Count mis-match - orginals vs. files imported vs. in search #747

Closed
opened 2026-02-19 23:15:36 -05:00 by deekerman · 3 comments
Owner

Originally created by @andrewlow on GitHub (Jan 25, 2021).

I just fed a new instance of photoprism (but not my 1st instance, I'm re-importing my library) - so I'm actually paying attention to things this time.

I fed the import 371 files. I checked the number of files by doing

$ find . -type f | wc -l
371

After the import finished - the WebUI shows me

Search: 336
Review: 1

Library->Originals: 425

Looking at the filesystem..

photoprism/originals$ find . -type f | wc -l
340

I get that there may be duplicates etc. However.. these numbers make me scratch my head

  1. Why is the Originals count on the web UI higher than the number of files I imported? (425 vs. 371)
  2. Why is the Original count on the web UI higher than the number of files in the /originals directory? (425 vs. 340)
  3. How come I can only search fewer photos than Originals? (336 vs. 425) OR (336 vs 340)
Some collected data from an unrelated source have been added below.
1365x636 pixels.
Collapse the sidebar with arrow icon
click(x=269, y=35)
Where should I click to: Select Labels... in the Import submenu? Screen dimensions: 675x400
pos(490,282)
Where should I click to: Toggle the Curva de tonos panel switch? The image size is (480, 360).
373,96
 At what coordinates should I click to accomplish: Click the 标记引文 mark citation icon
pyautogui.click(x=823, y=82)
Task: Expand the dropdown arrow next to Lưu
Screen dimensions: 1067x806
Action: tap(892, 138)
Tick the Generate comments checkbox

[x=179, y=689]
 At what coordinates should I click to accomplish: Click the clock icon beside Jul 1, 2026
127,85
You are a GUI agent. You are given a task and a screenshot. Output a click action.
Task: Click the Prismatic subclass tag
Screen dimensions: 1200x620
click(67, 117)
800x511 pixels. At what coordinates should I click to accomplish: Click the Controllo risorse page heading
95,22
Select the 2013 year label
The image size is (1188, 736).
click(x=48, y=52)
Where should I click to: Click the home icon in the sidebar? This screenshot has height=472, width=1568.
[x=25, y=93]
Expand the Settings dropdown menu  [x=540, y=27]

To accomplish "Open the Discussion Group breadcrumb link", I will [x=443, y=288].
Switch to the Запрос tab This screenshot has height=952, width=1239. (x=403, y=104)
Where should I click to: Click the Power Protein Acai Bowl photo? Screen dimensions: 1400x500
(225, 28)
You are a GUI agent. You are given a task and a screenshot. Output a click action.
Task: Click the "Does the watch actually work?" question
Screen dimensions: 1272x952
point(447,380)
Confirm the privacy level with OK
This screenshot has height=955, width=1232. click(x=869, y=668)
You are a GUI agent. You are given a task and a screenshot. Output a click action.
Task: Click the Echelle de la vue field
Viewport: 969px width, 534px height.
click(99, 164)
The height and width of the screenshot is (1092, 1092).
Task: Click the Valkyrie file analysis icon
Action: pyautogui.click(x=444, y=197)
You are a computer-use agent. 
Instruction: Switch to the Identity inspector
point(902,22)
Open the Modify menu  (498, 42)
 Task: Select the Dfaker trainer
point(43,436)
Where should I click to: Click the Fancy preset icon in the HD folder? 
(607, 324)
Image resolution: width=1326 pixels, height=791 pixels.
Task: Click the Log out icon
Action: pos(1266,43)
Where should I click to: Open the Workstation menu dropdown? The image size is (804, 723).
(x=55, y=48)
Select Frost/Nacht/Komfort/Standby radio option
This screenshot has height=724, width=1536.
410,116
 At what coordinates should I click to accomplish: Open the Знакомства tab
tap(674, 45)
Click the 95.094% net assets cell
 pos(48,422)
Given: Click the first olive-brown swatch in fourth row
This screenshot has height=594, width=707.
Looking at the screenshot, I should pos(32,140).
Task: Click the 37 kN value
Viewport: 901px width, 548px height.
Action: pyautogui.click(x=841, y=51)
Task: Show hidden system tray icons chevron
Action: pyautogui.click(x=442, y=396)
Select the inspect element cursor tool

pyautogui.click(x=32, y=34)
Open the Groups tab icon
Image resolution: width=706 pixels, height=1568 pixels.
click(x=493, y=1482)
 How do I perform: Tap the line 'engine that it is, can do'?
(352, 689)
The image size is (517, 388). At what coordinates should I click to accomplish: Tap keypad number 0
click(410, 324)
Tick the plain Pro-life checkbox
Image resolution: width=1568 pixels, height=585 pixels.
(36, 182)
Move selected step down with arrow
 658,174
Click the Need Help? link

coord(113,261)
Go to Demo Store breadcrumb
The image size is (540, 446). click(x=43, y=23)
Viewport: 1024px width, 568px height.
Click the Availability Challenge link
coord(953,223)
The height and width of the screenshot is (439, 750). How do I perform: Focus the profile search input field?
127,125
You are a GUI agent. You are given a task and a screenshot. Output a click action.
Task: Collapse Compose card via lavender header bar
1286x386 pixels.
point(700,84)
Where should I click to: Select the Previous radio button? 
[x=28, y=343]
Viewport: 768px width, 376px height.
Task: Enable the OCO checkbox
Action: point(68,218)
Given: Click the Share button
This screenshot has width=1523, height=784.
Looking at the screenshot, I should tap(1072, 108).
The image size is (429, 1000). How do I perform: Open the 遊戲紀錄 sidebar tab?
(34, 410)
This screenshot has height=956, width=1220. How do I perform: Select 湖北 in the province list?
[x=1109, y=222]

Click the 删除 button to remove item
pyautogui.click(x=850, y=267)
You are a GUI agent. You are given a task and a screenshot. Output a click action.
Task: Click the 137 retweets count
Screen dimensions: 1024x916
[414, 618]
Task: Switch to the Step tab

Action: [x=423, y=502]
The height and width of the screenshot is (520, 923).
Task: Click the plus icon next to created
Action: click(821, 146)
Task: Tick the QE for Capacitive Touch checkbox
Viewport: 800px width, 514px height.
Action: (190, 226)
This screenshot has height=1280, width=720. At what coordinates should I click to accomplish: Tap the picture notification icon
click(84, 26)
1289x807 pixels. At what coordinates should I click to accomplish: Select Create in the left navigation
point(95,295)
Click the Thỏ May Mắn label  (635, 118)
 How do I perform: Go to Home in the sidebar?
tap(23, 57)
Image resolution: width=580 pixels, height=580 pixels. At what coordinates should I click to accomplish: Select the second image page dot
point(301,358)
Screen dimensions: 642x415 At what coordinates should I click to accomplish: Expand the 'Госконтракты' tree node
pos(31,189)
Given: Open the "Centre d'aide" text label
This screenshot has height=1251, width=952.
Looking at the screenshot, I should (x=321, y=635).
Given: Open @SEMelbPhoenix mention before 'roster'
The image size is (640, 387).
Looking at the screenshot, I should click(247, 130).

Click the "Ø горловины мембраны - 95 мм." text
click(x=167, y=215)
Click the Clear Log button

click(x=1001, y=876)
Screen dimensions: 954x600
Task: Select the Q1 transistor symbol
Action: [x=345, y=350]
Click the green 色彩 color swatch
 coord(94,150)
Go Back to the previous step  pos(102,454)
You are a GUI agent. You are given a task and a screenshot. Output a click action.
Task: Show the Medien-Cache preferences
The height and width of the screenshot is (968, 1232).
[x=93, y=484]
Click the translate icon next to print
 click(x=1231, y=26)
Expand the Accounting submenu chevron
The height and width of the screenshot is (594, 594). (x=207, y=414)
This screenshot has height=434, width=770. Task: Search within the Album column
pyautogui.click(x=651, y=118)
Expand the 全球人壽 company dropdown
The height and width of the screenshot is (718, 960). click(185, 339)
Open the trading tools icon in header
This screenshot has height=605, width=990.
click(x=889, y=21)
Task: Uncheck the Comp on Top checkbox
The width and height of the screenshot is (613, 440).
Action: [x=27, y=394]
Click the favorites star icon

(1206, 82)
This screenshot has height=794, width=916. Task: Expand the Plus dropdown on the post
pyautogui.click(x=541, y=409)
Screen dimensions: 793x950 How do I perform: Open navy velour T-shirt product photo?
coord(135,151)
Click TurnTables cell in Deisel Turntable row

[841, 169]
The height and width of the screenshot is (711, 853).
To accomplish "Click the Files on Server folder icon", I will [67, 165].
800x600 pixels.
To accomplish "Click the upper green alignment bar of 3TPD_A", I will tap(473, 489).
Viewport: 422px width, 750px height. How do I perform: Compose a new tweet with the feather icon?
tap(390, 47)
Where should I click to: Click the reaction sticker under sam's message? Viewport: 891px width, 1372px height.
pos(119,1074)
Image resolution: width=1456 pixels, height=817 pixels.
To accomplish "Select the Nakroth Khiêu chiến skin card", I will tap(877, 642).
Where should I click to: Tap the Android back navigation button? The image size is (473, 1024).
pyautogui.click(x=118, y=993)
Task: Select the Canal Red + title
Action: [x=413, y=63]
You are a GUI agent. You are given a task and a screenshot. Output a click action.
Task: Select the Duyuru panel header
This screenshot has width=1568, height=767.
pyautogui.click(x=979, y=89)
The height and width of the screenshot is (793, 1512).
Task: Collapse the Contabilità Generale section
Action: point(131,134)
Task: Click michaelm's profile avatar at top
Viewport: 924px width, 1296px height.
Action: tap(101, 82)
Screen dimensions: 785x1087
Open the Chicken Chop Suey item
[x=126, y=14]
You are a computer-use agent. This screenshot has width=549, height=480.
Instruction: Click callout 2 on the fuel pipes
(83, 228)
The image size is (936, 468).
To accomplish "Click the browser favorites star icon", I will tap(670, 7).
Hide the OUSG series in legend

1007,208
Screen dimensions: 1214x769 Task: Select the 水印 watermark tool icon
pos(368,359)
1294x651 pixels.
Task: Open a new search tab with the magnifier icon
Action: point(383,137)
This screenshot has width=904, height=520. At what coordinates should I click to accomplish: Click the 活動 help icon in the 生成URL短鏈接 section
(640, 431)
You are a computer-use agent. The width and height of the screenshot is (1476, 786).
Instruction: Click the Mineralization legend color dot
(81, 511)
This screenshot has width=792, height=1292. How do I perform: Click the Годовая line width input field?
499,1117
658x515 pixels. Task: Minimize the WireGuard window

Hmm.. now I think I did review 3 photos and gave them a check -- so maybe on the next index - I'll arrive at a place where I can search all of the photos that appear in the /originals directory.. => 336 + 1 + 3 == 340

Something strange is happening here. I'll maybe kick a reindex and see if that helps? I could live with the fact that of the 371 photos, there were some duplicates.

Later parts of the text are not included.